## 文書の抜粋
--------------------------------------------------
当たり前のようにテレビは明るいところ、映画は暗いところで見てきた皆さん。
映画館が暗い理由を何と無くわかっているつもりになっていませんか?

…という事で、今回は映画館はなぜ暗いのか?という話。

テレビは明るいところで見るのに映画館は暗いのはなぜ?

4月16日のNHK「チコちゃんに叱られる!」のゲストは、井上咲楽と高橋克実。

「この(岡村とゲスト)中で一番、根っからの映画好きな大人」という事で高橋が選ばれる。

チコちゃんに「テレビを見る時は明るくした方がいいって言われたことがあるが、映画館は暗い。テレビは明るいところで見るのに、なんで映画館は暗いの?」と聞かれた高橋。

「あれは、だからフィルムで投影するからじゃないんですか?」というと「昔はね」とチコちゃん。
高橋は「今は違うんだ…いつの時代の話をしているんでしょうね」と苦笑い。

そして「雰囲気。暗くないと映画館てまずいじゃないですか。デートで行くとか…映画館だからあれが明るかったら、だって…大体ほら、ホラー映画でもそうだし…キャー見たいなのを期待して、皆行くわけでしょ」と答えるが…叱られる。
--------------------------------------------------
## データセット

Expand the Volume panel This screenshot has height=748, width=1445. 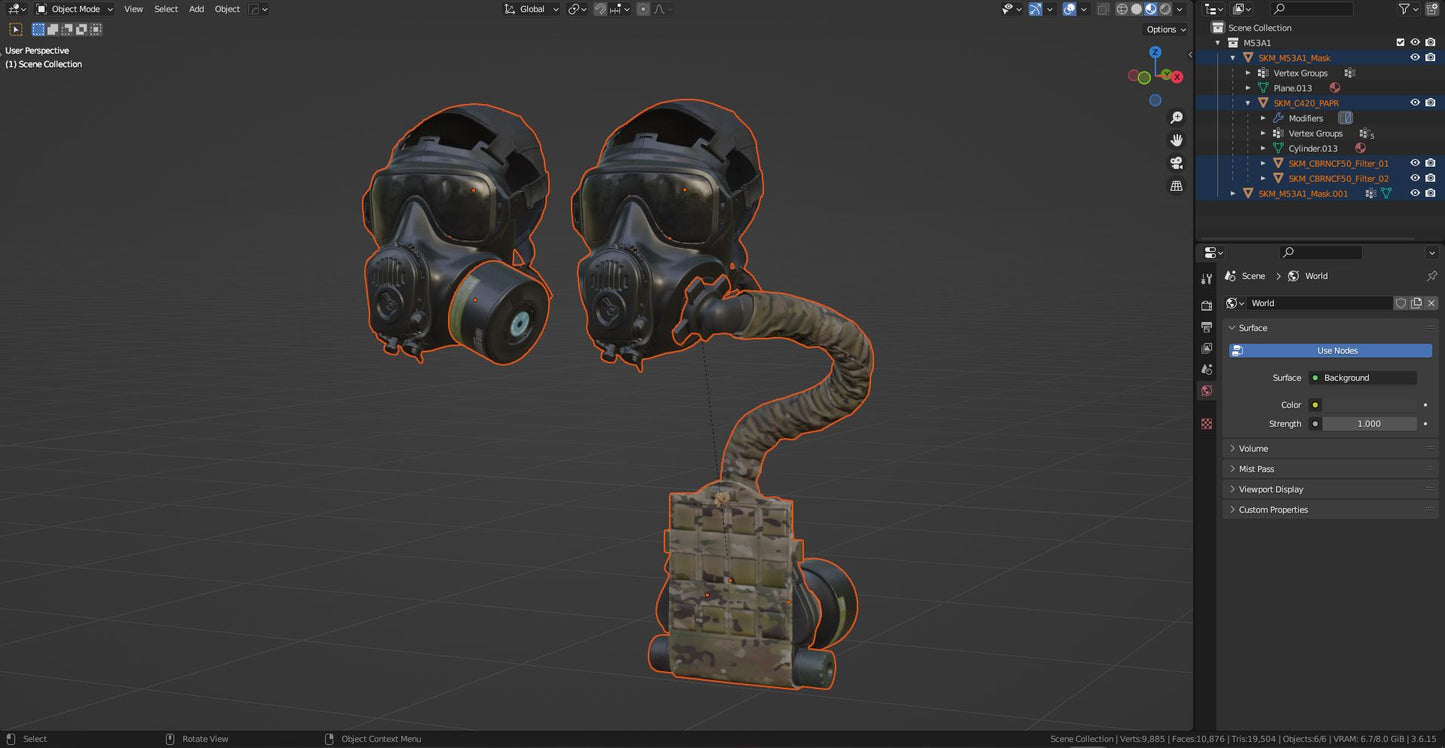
--------------------------------------------------
## 課題
映画館が暗い理由を取り上げた文章を、最後の文の続きから書き進めてください。

## 課題の解答
◯チコちゃんの答え
⇒テレビは明るいところで見るのに映画館は暗いのは究極の黒を作るため

世界初当時の映画と現在の映画の共通点

詳しく教えてくれるのは、映像技術の発展に努める日本映画テレビ技術協会 毛塚善文事務局長。

先生は「テレビは明るいところ、映画は暗いところで見るという違いには、それぞれの歴史が深く関係している」という。

最初に誕生したのは映画で、1895年フランスのリュミエール兄弟の手によって世界初の映画がつくられた。その当時の映画には、現在の映画と二つの共通点があった。

初期の映画と現在の共通点
・共通点1 現在の映画館と同じくプロジェクターから出た光をスクリーンで反射し私たちの目に届ける
・共通点2 当時から映画は観客からお金を取るビジネスとして上映されていた

そのため映画にはより大きな画面で一度にたくさんの人に見せる能力が求められた
映写機やプロジェクターは、スクリーンとの距離を離すことで簡単に映像を大きくすることができるため、映画にはぴったりだった。

しかし、この装置にはある課題が…

昔は光源の性能が低く、明るさが足りなかったので暗い部屋でないと十分に見えない。
当時の光源には熱を発するものが多く、もし強い光源を付けることができたとしてもその熱でフィルムが溶けたり、変形したりする、という問題もあった。

これらの理由から、映写機とスクリーンを使うのに適した暗い環境で映画を上映することになったのだと考えられる。

一方、1953年、テレビ放送がスタート。
もともと家で使うものとして作られたので、映画とは違い、明るい部屋でも問題なく見ることができる必要があった。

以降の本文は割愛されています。